------ EXCERPTED TEXT ------

Ophthalmology and Optometry Coding Alert

Lash Epilation Clarified:

Watch Your Local Policies

The importance of local policies when it comes to Medicare cant be stressed enough. Without knowing the local policy, you could lose reimbursement. For example, in the August 2000 Ophthalmology Coding Alert, a reader asked how to code epilation using 67820* (correction of trichiasis; epilation, by forceps only). The answer was to bill by the lid, not by the eyelash, and to use -E modifiers (-E1 through -E4, right upper and lower eyelids, and left upper and lower eyelids).

Two readers responded, one in Alabama and one in Texas, whose carriers have different policies. The Alabama reader does get paid per lash using the -Y2 modifier (a state modifier described below) for each lash, and the -E modifiers to indicate which lid. Apparently, Medicare pays Alabama ophthalmologists by the lash. When filing for epilation, use -E codes for the appropriate position, the local Medicare policy states. Use modifiers Y2-Y9 per lash (Y1 does not exist). Each Y code has to be filed on a separate line. Then, list the the following codes (they do not all begin with Y) as needed: -Y2 is the first repeat procedure, -Y3 the second, and so on until -Y9 as the eighth; then -Z2 is the ninth, -Z3 is the 10th, and -99-U2 is for the 11th and balance of lashes.

The Texas reader, on the other hand, is not allowed to bill for each lid and only gets paid for one lash per date of service.

------

REQUIRED WORK ->
1) Return the part of the lash epilation article from "Two readers responded, one" to "date of service.", copied word for word.
2) Resume the lash epilation article, picking up after its final sentence.

------ DATASET ------

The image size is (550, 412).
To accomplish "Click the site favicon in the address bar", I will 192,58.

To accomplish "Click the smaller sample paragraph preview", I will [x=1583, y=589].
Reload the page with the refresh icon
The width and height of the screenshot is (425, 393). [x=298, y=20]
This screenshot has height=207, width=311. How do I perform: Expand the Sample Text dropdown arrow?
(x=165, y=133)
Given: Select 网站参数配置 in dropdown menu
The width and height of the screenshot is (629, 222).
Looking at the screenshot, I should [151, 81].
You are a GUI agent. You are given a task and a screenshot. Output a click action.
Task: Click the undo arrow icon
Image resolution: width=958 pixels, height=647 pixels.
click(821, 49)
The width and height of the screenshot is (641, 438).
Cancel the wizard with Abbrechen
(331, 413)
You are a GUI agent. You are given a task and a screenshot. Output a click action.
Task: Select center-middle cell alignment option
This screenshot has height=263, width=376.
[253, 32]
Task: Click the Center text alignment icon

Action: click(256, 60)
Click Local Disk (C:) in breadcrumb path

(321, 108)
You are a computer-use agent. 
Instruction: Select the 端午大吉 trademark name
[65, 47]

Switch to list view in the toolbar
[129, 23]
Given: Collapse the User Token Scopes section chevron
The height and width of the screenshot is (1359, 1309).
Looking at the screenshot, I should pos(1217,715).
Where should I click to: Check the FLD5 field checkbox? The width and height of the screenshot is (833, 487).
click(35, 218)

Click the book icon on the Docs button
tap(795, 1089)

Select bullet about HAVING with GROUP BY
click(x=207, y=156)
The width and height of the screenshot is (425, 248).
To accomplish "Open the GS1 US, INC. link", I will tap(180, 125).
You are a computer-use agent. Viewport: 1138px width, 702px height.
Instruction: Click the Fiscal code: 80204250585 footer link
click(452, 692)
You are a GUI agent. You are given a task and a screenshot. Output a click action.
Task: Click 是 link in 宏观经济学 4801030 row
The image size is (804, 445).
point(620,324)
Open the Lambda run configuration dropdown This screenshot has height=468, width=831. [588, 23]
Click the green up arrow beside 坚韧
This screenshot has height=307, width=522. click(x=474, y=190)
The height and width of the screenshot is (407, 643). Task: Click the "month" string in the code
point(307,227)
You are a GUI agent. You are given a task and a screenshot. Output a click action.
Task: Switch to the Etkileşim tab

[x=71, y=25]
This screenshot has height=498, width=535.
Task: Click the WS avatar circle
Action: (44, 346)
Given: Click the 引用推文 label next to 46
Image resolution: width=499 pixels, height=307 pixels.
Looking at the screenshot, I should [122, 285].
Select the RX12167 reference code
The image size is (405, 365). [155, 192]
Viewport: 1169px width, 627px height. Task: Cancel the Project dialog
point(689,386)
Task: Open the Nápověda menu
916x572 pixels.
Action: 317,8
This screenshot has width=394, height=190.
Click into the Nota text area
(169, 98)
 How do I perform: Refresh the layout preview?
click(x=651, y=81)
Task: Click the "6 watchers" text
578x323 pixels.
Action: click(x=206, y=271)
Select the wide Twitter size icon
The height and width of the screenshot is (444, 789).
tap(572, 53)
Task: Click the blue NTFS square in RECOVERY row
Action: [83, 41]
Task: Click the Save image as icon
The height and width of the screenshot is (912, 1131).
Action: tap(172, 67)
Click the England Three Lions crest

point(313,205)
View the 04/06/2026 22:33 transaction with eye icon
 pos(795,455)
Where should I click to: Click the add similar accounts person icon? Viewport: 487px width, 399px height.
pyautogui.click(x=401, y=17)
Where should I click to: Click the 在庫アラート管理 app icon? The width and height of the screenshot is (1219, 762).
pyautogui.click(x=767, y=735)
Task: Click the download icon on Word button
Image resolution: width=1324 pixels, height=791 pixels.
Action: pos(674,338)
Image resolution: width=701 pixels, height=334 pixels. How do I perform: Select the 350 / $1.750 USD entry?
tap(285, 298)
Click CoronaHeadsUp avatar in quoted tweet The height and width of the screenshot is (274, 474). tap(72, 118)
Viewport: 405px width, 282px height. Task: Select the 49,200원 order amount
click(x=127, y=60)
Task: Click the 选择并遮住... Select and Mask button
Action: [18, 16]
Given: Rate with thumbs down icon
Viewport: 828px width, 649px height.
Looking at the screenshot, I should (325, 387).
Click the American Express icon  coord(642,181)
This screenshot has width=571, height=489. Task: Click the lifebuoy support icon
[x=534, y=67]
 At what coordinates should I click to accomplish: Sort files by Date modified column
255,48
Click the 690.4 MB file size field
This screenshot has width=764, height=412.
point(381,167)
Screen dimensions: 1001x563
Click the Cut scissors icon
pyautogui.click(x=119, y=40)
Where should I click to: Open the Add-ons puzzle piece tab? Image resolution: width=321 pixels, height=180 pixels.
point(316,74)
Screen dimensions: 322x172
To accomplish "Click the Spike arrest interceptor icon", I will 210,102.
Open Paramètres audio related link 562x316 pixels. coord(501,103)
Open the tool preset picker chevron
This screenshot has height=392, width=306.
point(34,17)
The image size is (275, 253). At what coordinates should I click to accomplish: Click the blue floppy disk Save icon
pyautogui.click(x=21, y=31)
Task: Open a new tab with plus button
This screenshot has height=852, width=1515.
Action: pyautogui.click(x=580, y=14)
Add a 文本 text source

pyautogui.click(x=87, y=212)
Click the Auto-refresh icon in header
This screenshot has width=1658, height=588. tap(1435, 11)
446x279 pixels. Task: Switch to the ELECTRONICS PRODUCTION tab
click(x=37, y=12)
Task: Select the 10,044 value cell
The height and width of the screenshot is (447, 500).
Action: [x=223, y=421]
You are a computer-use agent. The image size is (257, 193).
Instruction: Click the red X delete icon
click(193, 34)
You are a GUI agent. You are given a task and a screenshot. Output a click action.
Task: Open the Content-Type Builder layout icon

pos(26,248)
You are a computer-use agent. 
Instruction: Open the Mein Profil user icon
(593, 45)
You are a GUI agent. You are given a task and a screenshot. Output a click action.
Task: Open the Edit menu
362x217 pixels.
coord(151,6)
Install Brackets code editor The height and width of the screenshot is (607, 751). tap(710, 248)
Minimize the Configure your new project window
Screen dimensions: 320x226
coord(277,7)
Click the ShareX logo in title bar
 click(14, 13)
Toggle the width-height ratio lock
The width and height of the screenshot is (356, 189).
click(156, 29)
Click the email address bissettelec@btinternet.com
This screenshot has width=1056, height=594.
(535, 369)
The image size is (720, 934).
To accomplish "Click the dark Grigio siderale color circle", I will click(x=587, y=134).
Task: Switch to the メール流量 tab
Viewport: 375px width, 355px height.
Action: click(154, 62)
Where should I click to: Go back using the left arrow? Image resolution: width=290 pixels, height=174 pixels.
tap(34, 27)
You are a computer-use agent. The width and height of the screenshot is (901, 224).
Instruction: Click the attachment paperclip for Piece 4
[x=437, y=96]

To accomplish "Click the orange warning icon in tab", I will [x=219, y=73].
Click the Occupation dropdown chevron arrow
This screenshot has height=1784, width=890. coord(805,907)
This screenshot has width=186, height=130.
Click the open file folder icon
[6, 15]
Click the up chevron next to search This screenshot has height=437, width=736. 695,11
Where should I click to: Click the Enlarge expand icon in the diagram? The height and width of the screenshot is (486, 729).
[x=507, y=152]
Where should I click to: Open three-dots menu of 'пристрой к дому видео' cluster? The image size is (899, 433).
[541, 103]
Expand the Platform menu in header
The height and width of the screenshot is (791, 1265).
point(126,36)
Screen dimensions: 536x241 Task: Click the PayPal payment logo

------

ANSWERS BELOW ->
1)
Two readers responded, one in Alabama and one in Texas, whose carriers have different policies. The Alabama reader does get paid per lash using the -Y2 modifier (a state modifier described below) for each lash, and the -E modifiers to indicate which lid. Apparently, Medicare pays Alabama ophthalmologists by the lash. When filing for epilation, use -E codes for the appropriate position, the local Medicare policy states. Use modifiers Y2-Y9 per lash (Y1 does not exist). Each Y code has to be filed on a separate line. Then, list the the following codes (they do not all begin with Y) as needed: -Y2 is the first repeat procedure, -Y3 the second, and so on until -Y9 as the eighth; then -Z2 is the ninth, -Z3 is the 10th, and -99-U2 is for the 11th and balance of lashes.

The Texas reader, on the other hand, is not allowed to bill for each lid and only gets paid for one lash per date of service.

2)
Unfortunately, such wide variances in policy can and do occur in the absence of a Health Care Financing Administration (HCFA) national policy, says Lise Roberts, vice president of Health Care Compliance Strategies, a coding and compliance consulting firm based in Jericho, N.Y. There is no question that the work effort involved in the lash epilation would never support an argument for billing like [the Alabama state policy] at the normal listed Medicare fee schedule based on the RVUs, says Roberts.

If the Alabama carrier has established a lower fee allowance for the epilation code to reflect that they allow multiple lash billing, adds Roberts, then perhaps an argument could be made that the local policy is in keeping with the work effort involved.

Roberts admits that the Texas policy appears to be overly restrictive. Her recommendation in such a case is to contact the state ophthalmological society to find out who the third-party relations liaison is to affirm that youre paid correctly under current policies.